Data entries

· · · · ·

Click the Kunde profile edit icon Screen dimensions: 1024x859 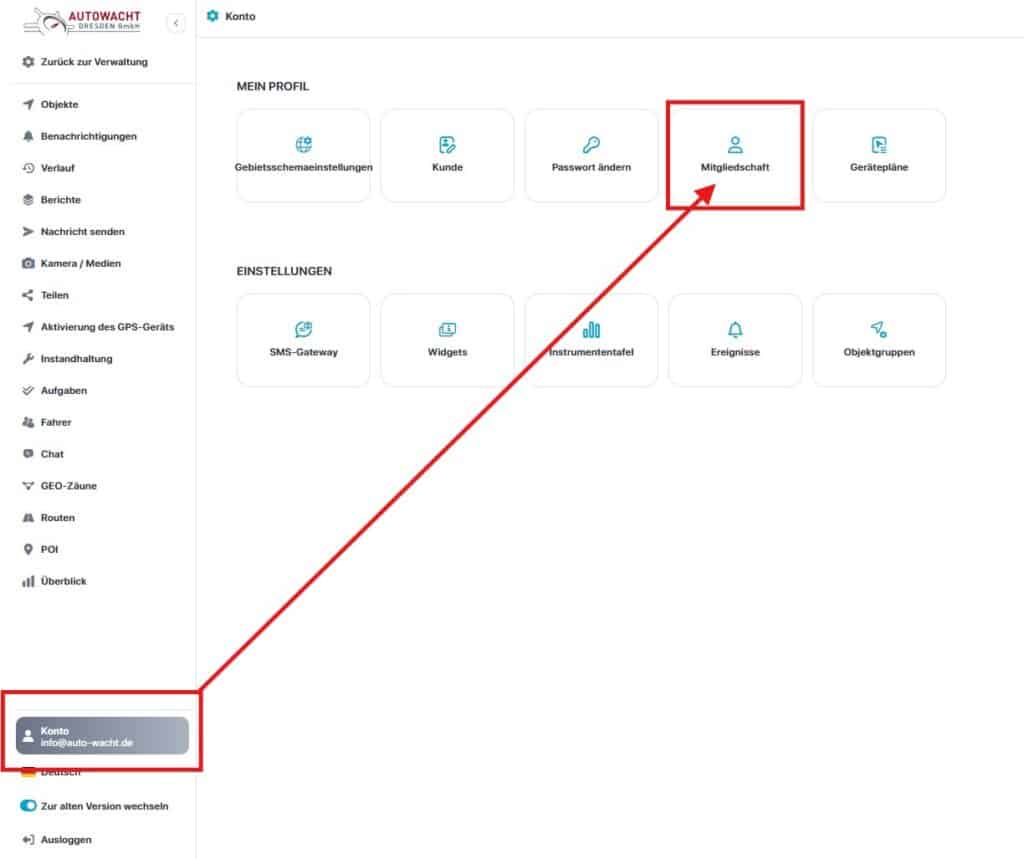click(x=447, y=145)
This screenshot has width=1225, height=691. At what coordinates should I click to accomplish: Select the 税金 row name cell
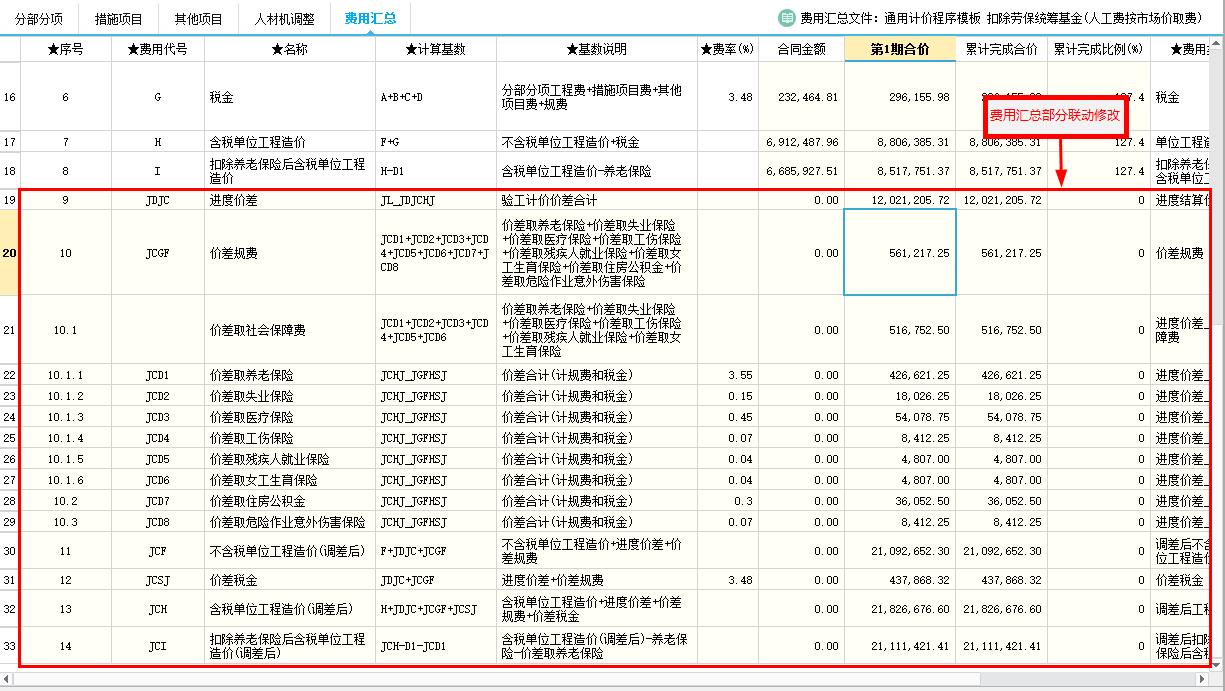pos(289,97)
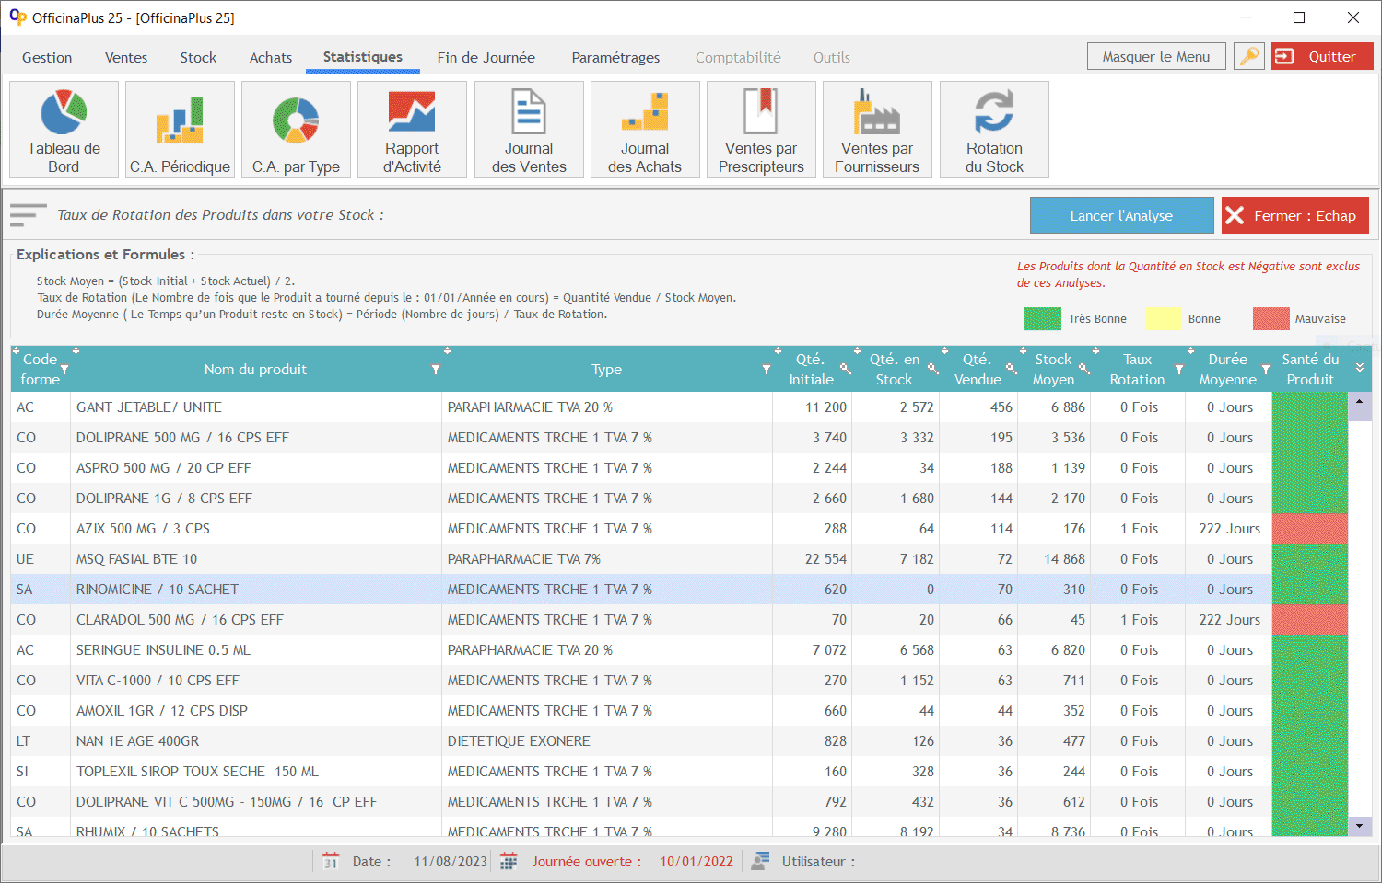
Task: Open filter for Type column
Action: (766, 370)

· · · · ·

Required task
Edit the data between the line containing "This screenshot has" and the end of the data, inclusive, replacing "coordinates" with "position" and keeping everything else unchanged. Omit the pictures from your answer.

Written reply
This screenshot has width=1225, height=691. At what position should I click to accomplish: Select the 税金 row name cell
pos(289,97)
Task: Open filter for Type column
Action: (766, 370)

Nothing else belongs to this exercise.